Hormone combination therapy delivers gains for men with FSHD
Testosterone-growth hormone combo boosts strength in trial
A combined regimen of testosterone and growth hormone led to significant improvements in muscle mass, strength, and mobility in men with facioscapulohumeral muscular dystrophy (FSHD) in a clinical trial.
The Phase 1/2 STARFISH trial (NCT03123913) evaluated the combination therapy’s safety, tolerability, and potential efficacy in men with FSHD.
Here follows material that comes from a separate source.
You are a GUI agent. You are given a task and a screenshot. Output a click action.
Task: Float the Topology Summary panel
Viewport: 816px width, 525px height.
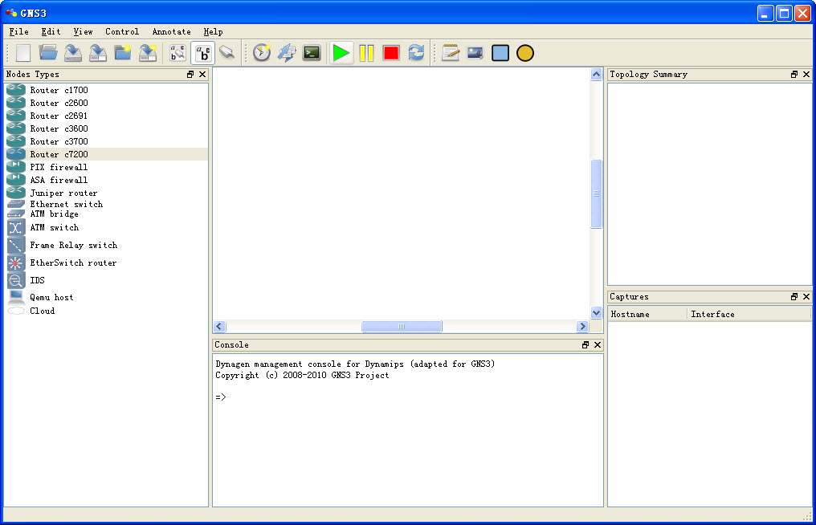[794, 75]
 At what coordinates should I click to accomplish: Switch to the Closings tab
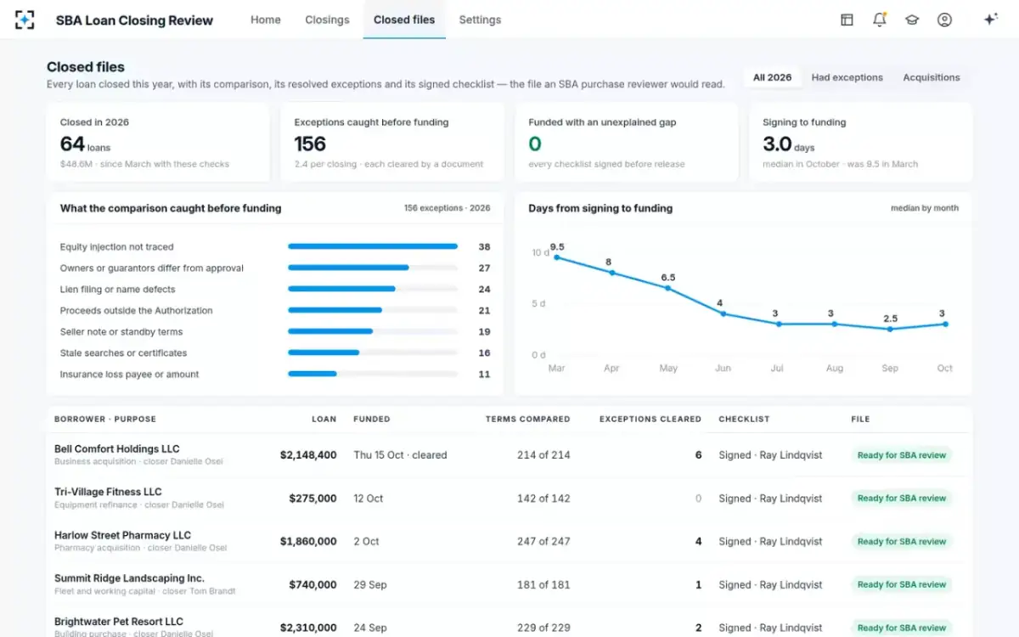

“We’ve never seen a therapy in FSHD deliver both real gains in strength and lasting benefit after treatment stops,” Chad Heatwole, MD, director of the University of Rochester Center for Health + Technology and lead author of the study, said in a university news story. “This hormone combination could mark the first treatment to not only slow this disease, but help patients regain function.”
The results were described in the study, “Study of Testosterone and Recombinant Human Growth Hormone in Facioscapulohumeral Muscular Dystrophy,” published in Neurology Genetics.
FSHD is a form of muscular dystrophy characterized by progressive weakness of muscles of the face, shoulders, upper arms, and hips. Over time, patients may have difficulty performing everyday tasks and walking. Current treatment options intend to ease symptoms.
Testing combo in MD
Previous studies suggested that a combination therapy of testosterone and lab-made human growth hormone (HGH) may increase muscle mass and strength in healthy adult men. The STARFISH trial was the first to test the combination in muscular dystrophy patients.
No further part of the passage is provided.